Lorsqu'il pleut longtemps comme durant cet hiver, le nombre de mouvements de terrain augmente de façon significative.
Gaëtan Cheppe
Selon le géologue, désormais retraité, les fortes pluies accélèrent logiquement l'effondrement. Quand il pleut beaucoup, la craie finit par laisser l'eau s'infiltrer, ce qui dissout la voûte et crée également ce type d'effondrement. "L'eau vient diminuer de façon importante la résistance à la compression de la craie. Ainsi lorsqu'il pleut longtemps comme durant cet hiver, le nombre de mouvements de terrain augmente de façon significative", confirme Gaëtan Cheppe en précisant que dans 90% des cas, l'eau est la cause de l'effondrement.
Ces catiches sont donc très surveillées par les mairies et les laboratoires de recherches, mais heureusement ce type de catastrophe n'arrive pas si souvent. Dans la MEL, le service carrières souterraines de la Ville de Lille compte environ 7 mouvements de terrain par an et recommande aux particuliers de les contacter avant d'acheter un terrain. Pour l'instant, grâce à des travaux préventifs, aucune habitation n'a été touchée.
En cas d'inquiétude, les particuliers qui résident au-dessus de ces galeries peuvent contacter le service de mairie au 03 20 49 54 74.
Peut-on aller en explorer ?
Évidemment, nombreux sont tentés d'aller observer les catiches de leurs propres yeux. Mais il est interdit de se rendre dans ces galeries, seul ou accompagné. Malgré tout, il arrive que des férus d'urbex bravent ces interdictions et parviennent à entrer, même si l'accès est bouclé, fermé par un verrou fortifié.

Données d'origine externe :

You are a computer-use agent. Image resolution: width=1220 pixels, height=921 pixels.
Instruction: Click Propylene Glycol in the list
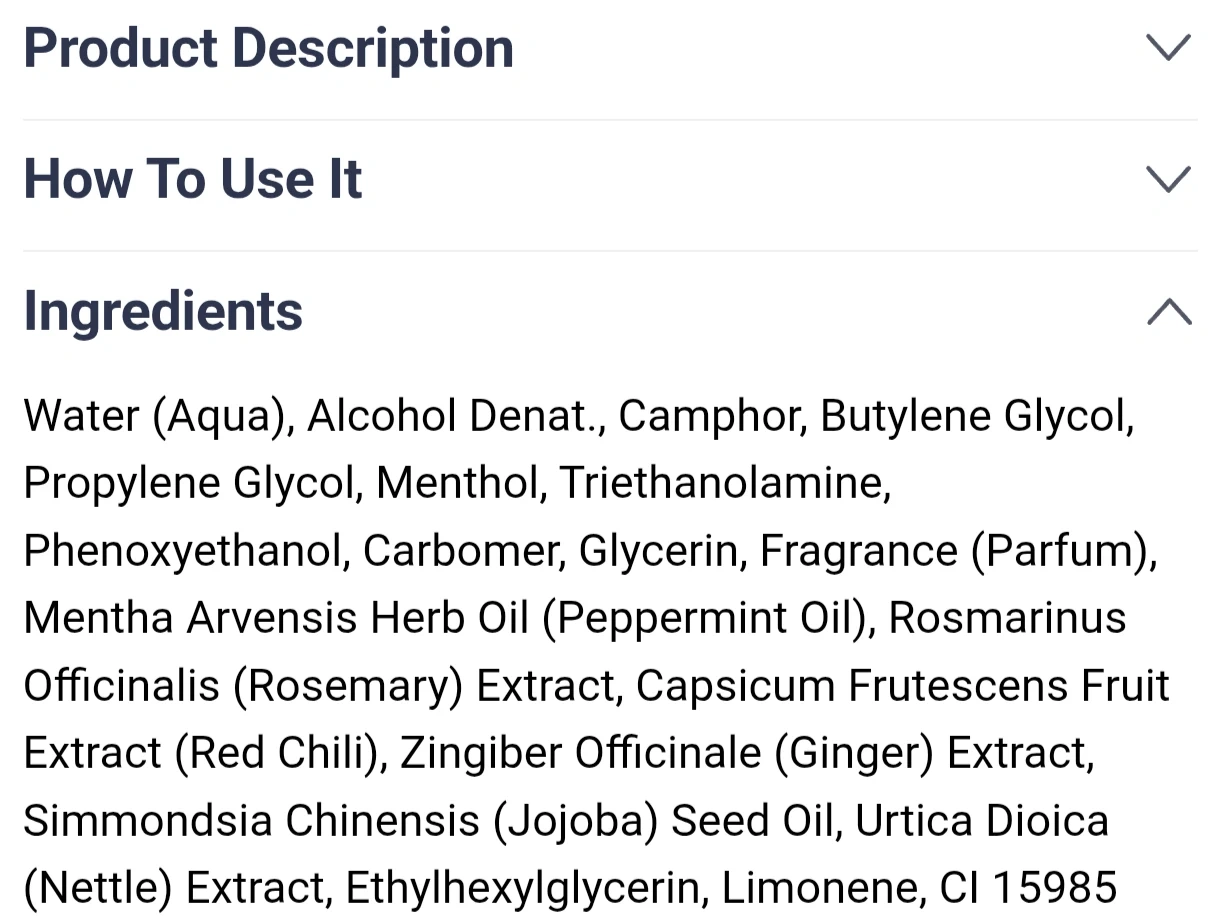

"On comprend les envies d’aventure, mais pour ça les clubs de spéléologie existent", assène le SDIS 59 qui a dû intervenir ce dimanche pour aider les personnes perdues dans les galeries de Lezennes.
C’est comme si on partait faire le Mont Blanc sans avoir le bon trajet et sans matériel. Ça paraît irréaliste et pourtant certains le font ici.
SDIS 59
Les sapeurs-pompiers du Nord alertent donc sur les dangers de ce labyrinthe sous-terrain : "On peut se perdre, se blesser si on s’y rend tout seul, il peut y avoir des éboulements… De tels risques ne valent pas le coup face à une simple promenade sous terre. On ne peut pas vraiment connaître à l’avance les dangers du terrain. Savoir si le sol et les parois sont assez résistants... C’est comme si on partait faire le Mont Blanc sans avoir le bon trajet et sans matériel. Ça paraît irréaliste et pourtant certains le font ici."
Chutes, noyade, manque d'oxygène, éboulements... Beaucoup de dangers se cachent dans ces grottes qui ne sont pour l'instant accessibles en aucun cas. Mais le projet de laisser les habitants de la région découvrir ce patrimoine spécifique à la MEL est en cours de réflexion.
En attendant, Gaëtan Cheppe insiste : "Si vous n'êtes pas un spécialiste il peut vous arriver énormément de problèmes. Ma grande crainte c’est d’être appelé pour venir rechercher un blessé grave ou d’assister à un décès. Alors s'il vous plaît, ne vous aventurez pas dans les catiches."
Depuis, le maire de Lezennes a décidé de porter plainte contre les personnes qui ont bravé les interdictions ce dimanche.